Even today, when giving information for a death certificate there is no requirement to show any documentaion so what goes on the certificate is whatever is said by the informant.

Judith



DYER - Wilts, London, Somerset, MIDLANE - Hants, Wilts, SONE - Hants, WRIGHT - London, Hants, SEAGER - Deptford, DWYER, FERGUSON - Victoria, MASON - Woodford Vic, BALLARD - South Wales, GOULDBY - Lowestoft
"Time present and time past are both perhaps present in time future..." T S Eliot

UK Census information Crown Copyrightt, from www.nationalarchives.gov.uk

Offline majm

  • RootsChat Marquessate
  • *******
  • Posts: 24,435
  • NSW 1806 Bowman Flag Ecce signum.
    • View Profile
Re: Ten pound Poms 1970's
« Reply #8 on: Wednesday 22 September 21 08:13 BST (UK) »
I was born NSW 1947.  No requirement for anyone to 'prove' that birth,  my father just went along to the Court House and told them I had been born.  The clerks there believed him, afterall, he was a 'Public Servant' and his brother was a local clergyman.
 
When getting my NSW drivers licence I was not required to produce any ID to apply for a Learners Permit,  afterall I was 'known to staff', so they 'knew' I would know my date of birth, my name, my address etc, plus the chap in charge at the local Motor Registry Office was my mother's brother. 

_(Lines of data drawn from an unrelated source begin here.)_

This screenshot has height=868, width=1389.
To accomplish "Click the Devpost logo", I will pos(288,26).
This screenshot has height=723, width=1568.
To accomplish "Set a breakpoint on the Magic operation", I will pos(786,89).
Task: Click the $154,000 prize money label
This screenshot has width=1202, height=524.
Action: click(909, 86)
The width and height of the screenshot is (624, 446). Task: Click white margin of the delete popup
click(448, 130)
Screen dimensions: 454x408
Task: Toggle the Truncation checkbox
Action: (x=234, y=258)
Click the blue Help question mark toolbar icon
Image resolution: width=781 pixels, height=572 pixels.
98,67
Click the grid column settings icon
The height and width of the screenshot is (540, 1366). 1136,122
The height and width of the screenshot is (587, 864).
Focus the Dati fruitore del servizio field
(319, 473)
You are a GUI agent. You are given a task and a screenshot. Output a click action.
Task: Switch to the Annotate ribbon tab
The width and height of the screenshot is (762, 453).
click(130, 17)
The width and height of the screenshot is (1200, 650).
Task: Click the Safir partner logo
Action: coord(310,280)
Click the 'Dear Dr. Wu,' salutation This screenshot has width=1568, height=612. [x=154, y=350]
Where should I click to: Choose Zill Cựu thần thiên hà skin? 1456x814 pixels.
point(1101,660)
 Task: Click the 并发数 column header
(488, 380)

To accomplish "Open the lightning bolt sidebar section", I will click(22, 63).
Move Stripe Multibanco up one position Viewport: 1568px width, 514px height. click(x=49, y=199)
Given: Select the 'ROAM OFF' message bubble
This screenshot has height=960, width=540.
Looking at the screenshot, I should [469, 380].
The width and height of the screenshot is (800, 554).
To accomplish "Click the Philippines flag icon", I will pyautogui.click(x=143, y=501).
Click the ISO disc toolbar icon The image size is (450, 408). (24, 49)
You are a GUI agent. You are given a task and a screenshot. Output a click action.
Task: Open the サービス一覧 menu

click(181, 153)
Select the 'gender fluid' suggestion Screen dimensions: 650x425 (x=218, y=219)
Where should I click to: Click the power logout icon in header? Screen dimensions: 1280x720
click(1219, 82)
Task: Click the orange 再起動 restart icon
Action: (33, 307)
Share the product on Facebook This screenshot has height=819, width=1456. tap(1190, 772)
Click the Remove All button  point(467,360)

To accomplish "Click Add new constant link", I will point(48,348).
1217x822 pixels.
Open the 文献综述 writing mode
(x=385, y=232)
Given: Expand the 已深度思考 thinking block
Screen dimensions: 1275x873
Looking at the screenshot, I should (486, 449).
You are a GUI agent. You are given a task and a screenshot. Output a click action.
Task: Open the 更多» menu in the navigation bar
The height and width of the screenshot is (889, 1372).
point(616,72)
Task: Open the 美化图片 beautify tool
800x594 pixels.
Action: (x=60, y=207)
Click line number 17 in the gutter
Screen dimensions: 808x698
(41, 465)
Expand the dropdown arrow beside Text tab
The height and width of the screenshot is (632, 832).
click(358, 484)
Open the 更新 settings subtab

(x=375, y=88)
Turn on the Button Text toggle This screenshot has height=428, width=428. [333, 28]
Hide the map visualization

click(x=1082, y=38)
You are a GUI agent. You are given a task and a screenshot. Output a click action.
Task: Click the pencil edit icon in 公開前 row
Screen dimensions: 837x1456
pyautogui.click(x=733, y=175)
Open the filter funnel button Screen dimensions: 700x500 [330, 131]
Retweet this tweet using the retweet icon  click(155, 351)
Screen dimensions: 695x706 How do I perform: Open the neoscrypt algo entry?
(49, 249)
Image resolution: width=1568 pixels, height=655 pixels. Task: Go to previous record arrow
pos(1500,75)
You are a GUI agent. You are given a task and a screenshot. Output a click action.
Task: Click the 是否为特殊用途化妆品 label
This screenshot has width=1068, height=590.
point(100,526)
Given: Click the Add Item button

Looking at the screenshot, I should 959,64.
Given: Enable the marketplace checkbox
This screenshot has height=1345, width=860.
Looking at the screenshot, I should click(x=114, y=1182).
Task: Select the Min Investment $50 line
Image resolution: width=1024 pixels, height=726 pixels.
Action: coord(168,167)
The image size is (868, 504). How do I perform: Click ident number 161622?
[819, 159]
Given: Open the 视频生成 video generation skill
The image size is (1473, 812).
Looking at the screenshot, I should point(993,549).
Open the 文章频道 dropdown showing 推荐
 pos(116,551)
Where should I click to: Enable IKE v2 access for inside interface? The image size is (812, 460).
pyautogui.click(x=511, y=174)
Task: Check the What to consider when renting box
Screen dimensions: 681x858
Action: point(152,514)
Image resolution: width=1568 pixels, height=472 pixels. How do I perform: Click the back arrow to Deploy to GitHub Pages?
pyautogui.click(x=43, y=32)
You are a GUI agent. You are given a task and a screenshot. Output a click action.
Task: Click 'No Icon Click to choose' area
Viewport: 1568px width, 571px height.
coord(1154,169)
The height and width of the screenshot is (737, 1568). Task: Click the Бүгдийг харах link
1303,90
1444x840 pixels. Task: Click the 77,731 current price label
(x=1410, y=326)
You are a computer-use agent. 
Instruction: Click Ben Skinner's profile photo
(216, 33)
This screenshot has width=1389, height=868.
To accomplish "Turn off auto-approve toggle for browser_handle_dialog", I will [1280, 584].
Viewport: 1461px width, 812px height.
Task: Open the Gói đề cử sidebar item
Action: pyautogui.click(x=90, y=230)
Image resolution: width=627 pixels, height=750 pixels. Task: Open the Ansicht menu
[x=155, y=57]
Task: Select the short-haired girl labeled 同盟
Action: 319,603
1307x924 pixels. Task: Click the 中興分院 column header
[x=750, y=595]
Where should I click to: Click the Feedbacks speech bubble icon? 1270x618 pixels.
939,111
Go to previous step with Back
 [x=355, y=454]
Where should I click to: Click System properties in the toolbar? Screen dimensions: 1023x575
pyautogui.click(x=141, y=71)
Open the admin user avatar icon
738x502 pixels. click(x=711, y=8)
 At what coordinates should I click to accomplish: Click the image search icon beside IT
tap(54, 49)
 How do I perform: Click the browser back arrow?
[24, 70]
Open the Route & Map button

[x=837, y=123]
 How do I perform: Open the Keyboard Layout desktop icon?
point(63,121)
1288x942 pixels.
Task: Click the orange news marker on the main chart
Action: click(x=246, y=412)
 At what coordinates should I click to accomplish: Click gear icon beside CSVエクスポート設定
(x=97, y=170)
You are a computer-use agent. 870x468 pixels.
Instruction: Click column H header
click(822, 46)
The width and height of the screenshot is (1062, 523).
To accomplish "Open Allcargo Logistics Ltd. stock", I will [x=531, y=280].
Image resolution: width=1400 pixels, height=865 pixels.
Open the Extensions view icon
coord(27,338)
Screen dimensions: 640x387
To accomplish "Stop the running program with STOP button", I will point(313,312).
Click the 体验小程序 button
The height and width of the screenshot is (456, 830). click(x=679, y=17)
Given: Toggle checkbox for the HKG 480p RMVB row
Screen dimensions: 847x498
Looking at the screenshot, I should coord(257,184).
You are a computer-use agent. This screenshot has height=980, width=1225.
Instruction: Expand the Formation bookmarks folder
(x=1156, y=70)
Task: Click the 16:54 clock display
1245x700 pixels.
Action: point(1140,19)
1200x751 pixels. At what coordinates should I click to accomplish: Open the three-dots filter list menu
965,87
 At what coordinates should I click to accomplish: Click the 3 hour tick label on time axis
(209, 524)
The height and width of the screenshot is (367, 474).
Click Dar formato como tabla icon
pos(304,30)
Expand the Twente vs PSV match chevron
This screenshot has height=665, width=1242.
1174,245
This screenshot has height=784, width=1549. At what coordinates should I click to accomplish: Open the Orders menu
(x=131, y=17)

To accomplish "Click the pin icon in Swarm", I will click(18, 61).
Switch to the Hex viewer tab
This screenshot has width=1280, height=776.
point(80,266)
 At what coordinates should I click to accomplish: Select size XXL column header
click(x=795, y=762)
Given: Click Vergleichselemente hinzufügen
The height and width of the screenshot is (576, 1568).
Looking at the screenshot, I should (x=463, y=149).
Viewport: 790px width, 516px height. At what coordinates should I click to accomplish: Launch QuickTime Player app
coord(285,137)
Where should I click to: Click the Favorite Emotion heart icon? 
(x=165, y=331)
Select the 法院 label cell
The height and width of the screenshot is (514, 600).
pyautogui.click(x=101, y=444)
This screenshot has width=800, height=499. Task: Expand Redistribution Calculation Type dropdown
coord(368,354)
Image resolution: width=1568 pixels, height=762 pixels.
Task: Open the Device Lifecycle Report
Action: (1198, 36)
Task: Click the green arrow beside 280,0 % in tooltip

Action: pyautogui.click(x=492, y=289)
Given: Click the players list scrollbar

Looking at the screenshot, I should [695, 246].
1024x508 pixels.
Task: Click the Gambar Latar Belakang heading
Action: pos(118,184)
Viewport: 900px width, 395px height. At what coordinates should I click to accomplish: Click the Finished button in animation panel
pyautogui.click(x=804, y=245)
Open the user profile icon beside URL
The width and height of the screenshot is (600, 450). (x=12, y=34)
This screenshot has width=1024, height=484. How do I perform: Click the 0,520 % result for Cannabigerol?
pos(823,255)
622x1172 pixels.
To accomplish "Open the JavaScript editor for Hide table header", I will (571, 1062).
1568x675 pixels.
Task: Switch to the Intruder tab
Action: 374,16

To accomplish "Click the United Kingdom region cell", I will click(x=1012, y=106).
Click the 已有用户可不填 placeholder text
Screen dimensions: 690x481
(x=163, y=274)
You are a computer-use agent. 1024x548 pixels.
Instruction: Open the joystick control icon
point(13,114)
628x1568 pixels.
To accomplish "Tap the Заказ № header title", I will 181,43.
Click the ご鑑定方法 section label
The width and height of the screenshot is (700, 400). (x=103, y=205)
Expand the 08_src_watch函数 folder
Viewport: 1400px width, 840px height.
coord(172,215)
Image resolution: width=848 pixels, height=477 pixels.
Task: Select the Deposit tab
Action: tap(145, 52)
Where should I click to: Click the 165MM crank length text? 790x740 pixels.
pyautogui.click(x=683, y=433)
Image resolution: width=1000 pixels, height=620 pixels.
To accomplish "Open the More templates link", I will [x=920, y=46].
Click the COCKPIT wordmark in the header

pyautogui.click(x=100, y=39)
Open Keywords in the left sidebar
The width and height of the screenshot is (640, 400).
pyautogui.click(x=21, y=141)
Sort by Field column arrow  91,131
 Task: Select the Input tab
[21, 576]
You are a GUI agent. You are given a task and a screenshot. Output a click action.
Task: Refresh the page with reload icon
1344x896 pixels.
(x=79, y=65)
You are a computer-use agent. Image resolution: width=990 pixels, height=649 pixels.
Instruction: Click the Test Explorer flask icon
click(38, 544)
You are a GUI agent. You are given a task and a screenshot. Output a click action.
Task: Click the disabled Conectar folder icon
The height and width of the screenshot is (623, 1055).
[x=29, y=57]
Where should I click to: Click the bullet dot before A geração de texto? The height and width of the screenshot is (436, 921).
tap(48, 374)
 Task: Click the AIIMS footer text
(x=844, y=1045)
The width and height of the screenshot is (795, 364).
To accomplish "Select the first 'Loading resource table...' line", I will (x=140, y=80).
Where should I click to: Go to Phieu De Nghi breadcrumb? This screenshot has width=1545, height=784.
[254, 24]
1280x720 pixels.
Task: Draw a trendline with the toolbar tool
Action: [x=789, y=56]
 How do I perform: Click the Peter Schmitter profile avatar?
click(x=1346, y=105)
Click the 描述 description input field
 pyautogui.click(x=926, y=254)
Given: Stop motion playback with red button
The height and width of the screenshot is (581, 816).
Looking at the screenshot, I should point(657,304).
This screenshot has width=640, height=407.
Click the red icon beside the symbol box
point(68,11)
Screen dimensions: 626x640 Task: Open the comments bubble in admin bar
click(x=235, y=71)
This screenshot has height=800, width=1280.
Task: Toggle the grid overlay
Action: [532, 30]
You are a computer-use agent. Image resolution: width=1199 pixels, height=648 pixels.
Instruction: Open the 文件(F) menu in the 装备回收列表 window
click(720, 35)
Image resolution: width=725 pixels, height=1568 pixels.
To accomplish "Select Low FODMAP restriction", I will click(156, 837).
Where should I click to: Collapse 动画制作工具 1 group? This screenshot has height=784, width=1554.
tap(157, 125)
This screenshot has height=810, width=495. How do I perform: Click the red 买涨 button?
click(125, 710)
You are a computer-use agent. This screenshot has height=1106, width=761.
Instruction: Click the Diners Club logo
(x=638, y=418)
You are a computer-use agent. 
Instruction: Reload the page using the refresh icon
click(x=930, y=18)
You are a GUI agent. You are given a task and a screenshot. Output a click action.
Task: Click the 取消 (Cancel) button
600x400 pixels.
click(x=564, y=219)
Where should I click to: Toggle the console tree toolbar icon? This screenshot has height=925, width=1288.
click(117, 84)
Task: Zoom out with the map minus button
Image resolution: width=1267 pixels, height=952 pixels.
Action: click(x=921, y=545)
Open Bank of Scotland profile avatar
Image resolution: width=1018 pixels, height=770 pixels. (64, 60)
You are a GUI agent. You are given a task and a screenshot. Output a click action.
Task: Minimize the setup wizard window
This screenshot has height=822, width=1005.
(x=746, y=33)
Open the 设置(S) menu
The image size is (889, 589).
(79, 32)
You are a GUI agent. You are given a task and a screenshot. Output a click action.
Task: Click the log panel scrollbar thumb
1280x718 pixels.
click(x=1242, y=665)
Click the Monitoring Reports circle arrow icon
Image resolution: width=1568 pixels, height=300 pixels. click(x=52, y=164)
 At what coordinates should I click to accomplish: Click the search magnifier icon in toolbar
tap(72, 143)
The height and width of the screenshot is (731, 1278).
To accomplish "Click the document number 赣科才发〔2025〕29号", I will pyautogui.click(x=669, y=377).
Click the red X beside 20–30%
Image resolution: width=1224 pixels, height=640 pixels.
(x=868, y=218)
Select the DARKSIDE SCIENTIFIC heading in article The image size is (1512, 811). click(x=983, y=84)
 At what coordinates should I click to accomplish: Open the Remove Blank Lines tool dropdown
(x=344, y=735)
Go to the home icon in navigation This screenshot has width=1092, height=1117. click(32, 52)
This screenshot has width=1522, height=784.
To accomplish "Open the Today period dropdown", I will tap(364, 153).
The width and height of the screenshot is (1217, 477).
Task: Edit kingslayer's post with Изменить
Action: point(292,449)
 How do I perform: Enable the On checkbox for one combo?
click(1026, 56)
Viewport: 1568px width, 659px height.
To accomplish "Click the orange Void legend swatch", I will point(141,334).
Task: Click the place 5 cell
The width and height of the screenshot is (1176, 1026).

The late Christopher Skase showed our government administrative paperwork flaws, and that was not until the late 1980s ... until then, officialdom actually accepted that people told the truth about themselves ...  https://en.wikipedia.org/wiki/Christopher_Skase

People coming from Britain were 'British', and so officialdom 'knew' they would be more truthful, more upright, more honest than even us locally born baby boomers, and so they would be excellent examples for us colonials to strive to keep up with the highest standards of the Ten Pound Poms.   That was rural NSW in the 1950s and 1960s...  Mr Menzies ruled. 

JM
The information in my posts is provided for academic and non-commercial research purposes. 
Random Acts of Kindness Given Freely are never Worthless for they are Priceless.
Qui scit et non docet.    Qui docet et non vivit.    Qui nescit et non interrogat.